Studioso di storia della legislazione di tutela del patrimonio storico-artistico, Curzi si propone di rintracciare ?il momento storico in cui il bene culturale ha acquisito nel nostro paese lo status di bene di utilità pubblica? (p. 11). Il volume affronta quindi una serie di nodi che vanno dal ruolo dello Stato nel garantire la tutela dei beni culturali alla funzione sociale del patrimonio.
Servizio pubblico, responsabilità civile, vantaggio collettivo sono i tre punti su cui l’analisi s’impernia richiamando età ed epoche diverse, e identificando la presa di coscienza progressiva della necessaria limitazione del diritto di proprietà. Partendo dalla Roma pontificia, l’autore mostra gli elementi di continuità che dal Quattrocento in poi segnarono la via per la definizione di un regime legislativo protezionistico. In questo senso, il libro ripercorre vicende e illustra provvedimenti che fecero della capitale la sede privilegiata della precoce maturazione della coscienza del valore storico del monumento e della conseguente necessità della sua conservazione.
Punto di partenza dell’analisi è il tentativo di Carlo Fea, commissario delle Antichità dal 1800 al 1836, di raccogliere testi e documenti utili ad abbozzare una prima forma di storia della tutela. Contestualizzando provvedimenti di vario tipo, la raccolta legittimava la pratica della conservazione che allora andava affermandosi come ?necessità civica che trascende l’utile privato? (p. 13). Necessità che derivava dal confronto con questioni peculiari, quali la sottrazione e poi (parziale) restituzione di opere d’arte da parte della Francia rivoluzionaria, il dibattito sulla decontestualizzazione e ricontestualizzazione dei beni culturali, la nascita del museo come risposta all’iconoclastia. Aprendo orizzonti culturali e simbolici nuovi, questi fenomeni favorirono l’affermarsi del principio di utilitas publica delle testimonianze della storia, principio tradotto in interventi governativi tesi a non disperdere tradizioni artistiche e monumentali peculiari, e a considerare la fruizione collettiva del patrimonio come strumento dalla valenza educativa e civile fondamentale.

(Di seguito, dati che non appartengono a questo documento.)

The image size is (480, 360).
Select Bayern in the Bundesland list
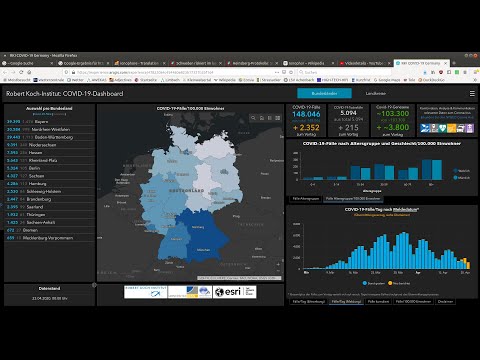coord(49,122)
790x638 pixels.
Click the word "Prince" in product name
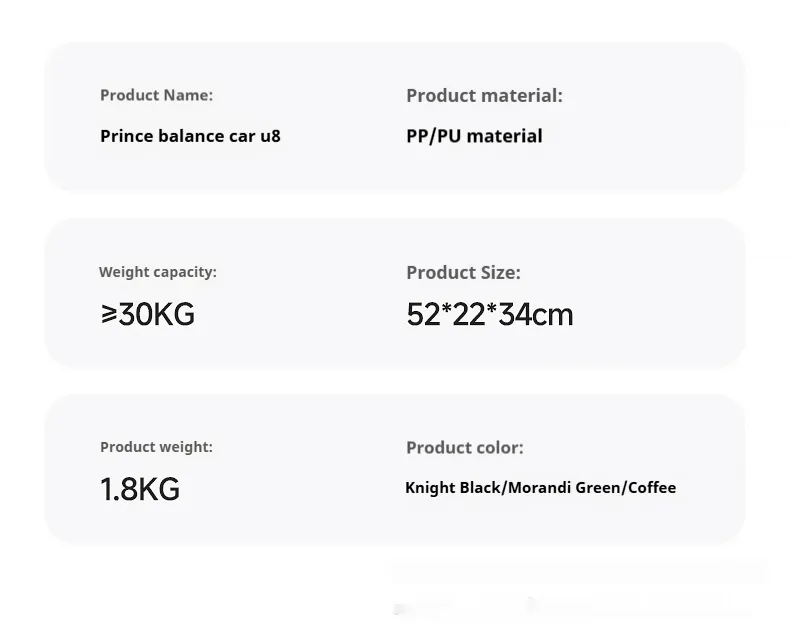(126, 136)
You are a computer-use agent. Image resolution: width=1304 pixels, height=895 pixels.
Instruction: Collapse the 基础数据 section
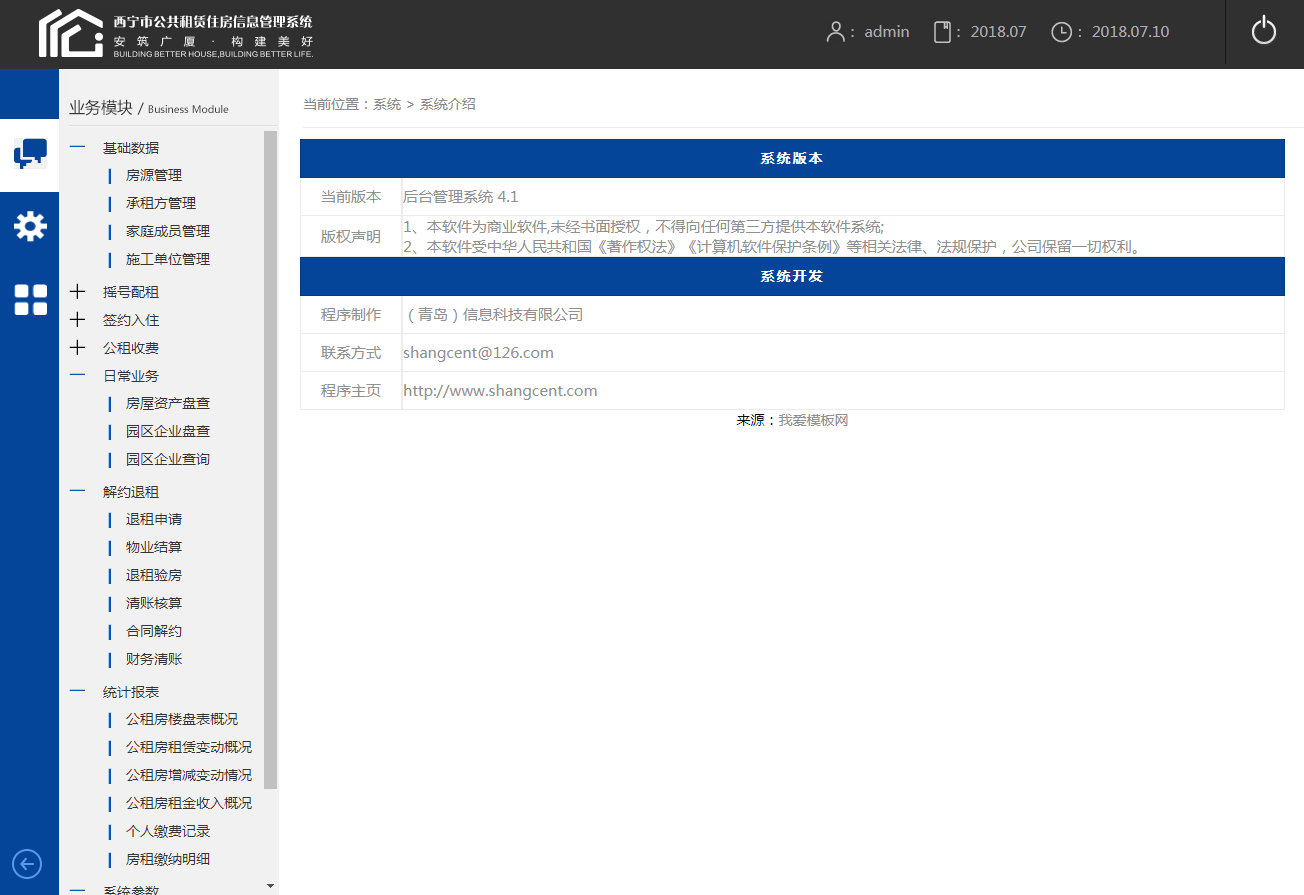point(77,147)
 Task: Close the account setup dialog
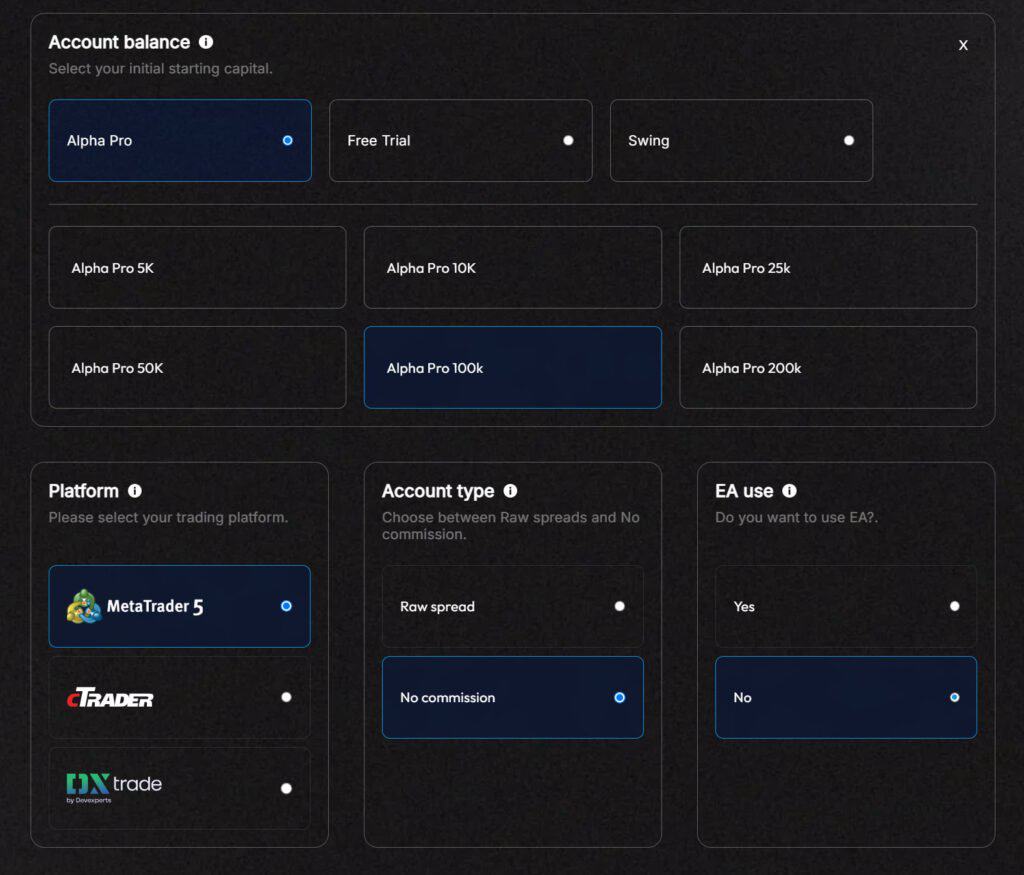pyautogui.click(x=963, y=45)
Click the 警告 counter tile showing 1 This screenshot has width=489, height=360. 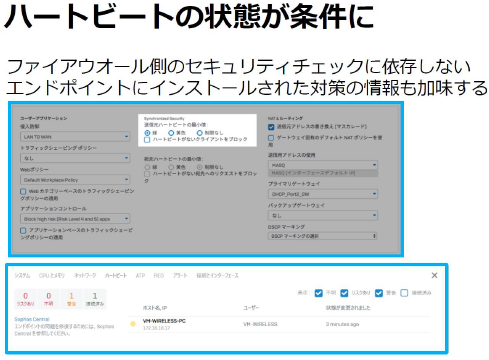click(x=71, y=299)
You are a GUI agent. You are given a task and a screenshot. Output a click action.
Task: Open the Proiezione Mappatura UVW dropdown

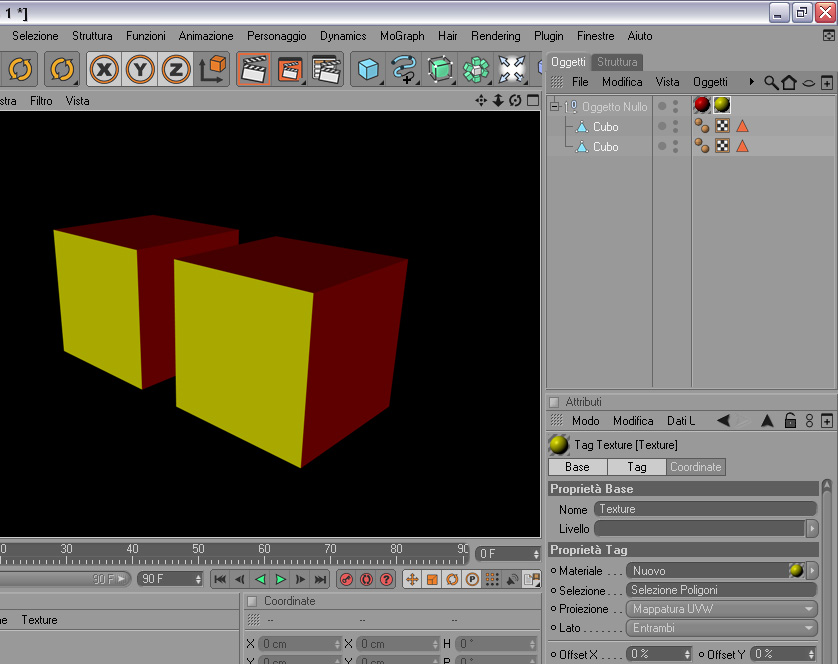click(x=721, y=609)
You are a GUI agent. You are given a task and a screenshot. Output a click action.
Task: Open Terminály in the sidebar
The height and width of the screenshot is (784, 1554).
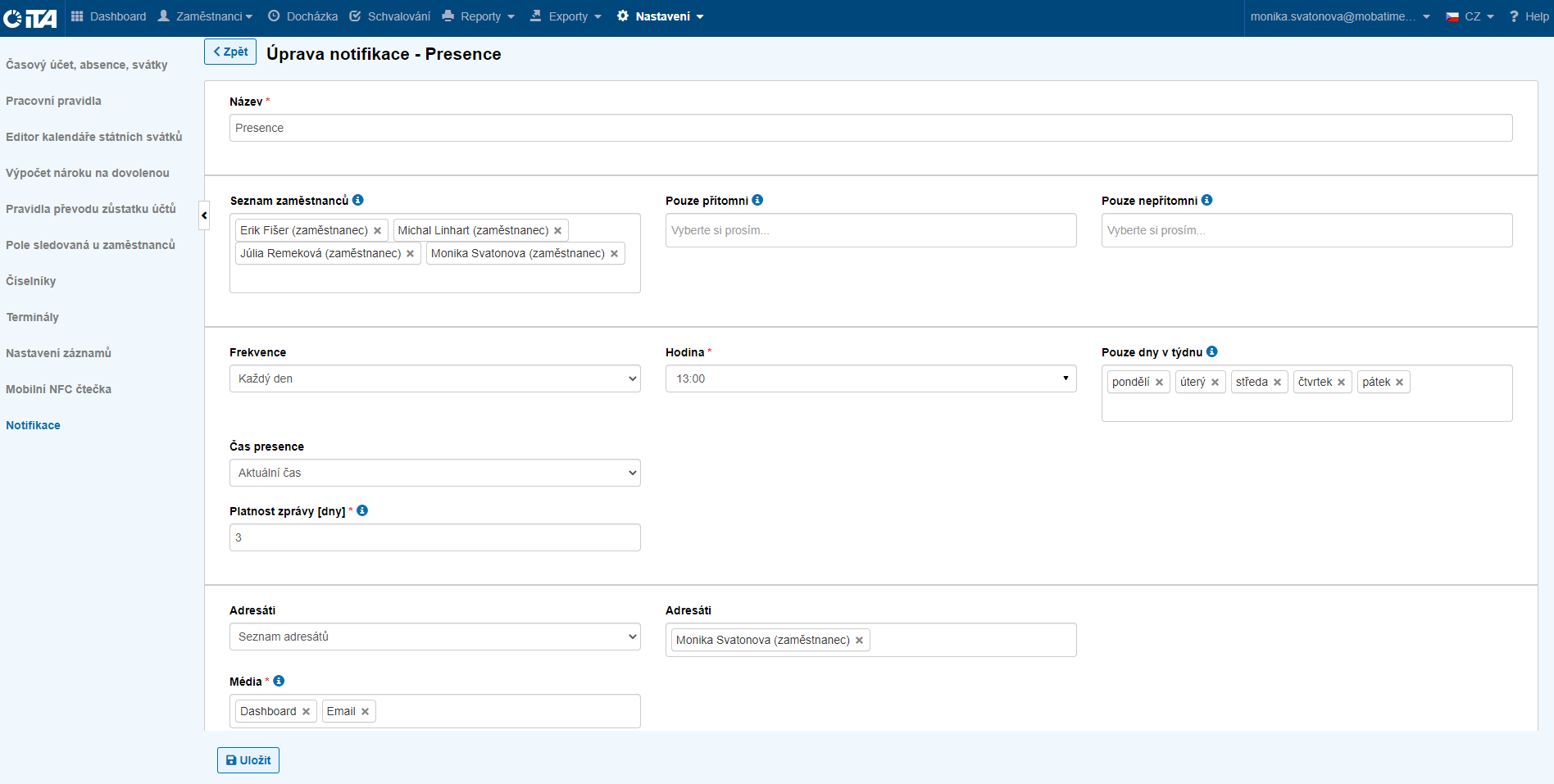point(33,317)

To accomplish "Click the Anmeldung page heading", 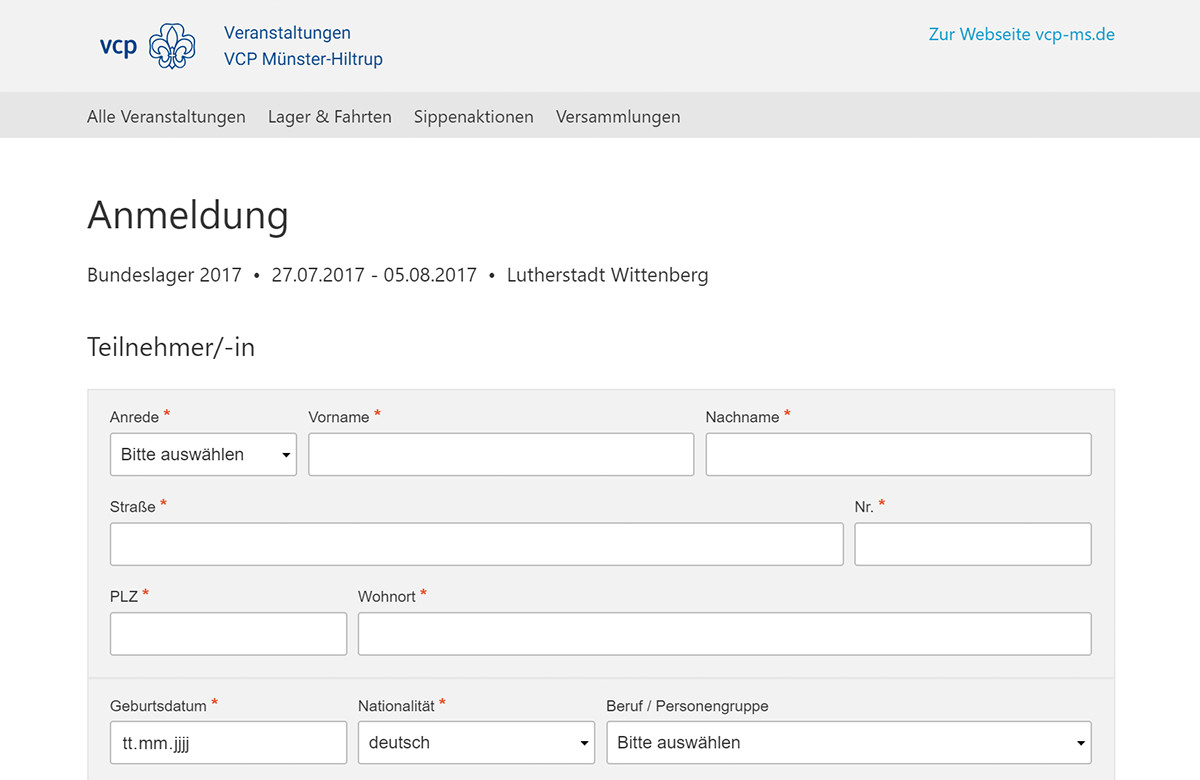I will coord(188,215).
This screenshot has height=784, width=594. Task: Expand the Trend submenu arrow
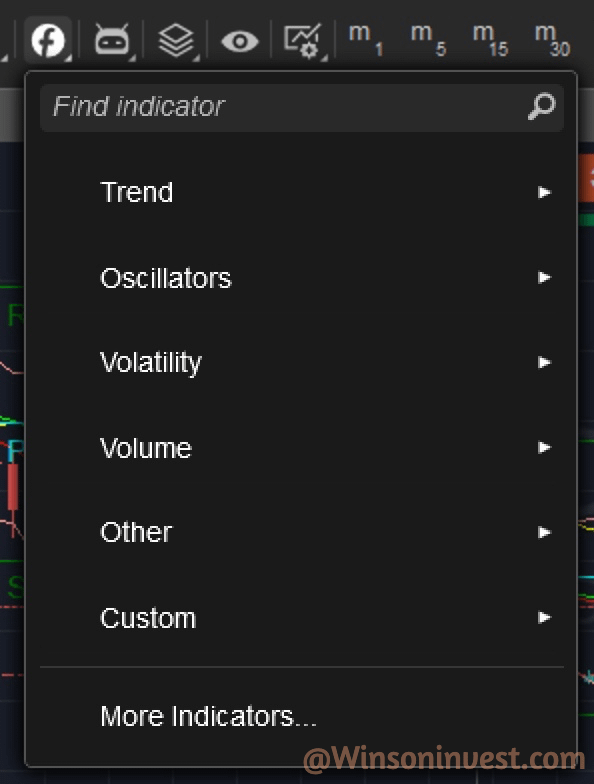[x=544, y=192]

Rispetto ad altre analisi e ad altri autori che hanno affrontato in passato l’argomento, il libro di Curzi sottolinea la centralità del dominio francese per lo sviluppo di una nuova politica dei beni culturali. La documentazione archivistica impiegata mostra infatti il ruolo fondamentale degli amministratori francesi a Roma nel promuovere una legislazione protezionistica garante della valorizzazione e dell’integrità del patrimonio artistico e monumentale della capitale. Grazie al loro contributo si definì un impegno nuovo da parte dello Stato in una politica di tutela ?dagli obiettivi e dalla programmazione vasta e articolata? (p. 95), che riprese editti e decreti dell’ex Stato Pontificio, ampliandone gli orizzonti e le competenze. Gli anni francesi diventano così centrali in un lavoro attento a delineare continuità e rotture di una stagione amministrativa che produsse un modello e una concezione di tutela tramandati nel tempo e trasmessi in vari contesti nazionali.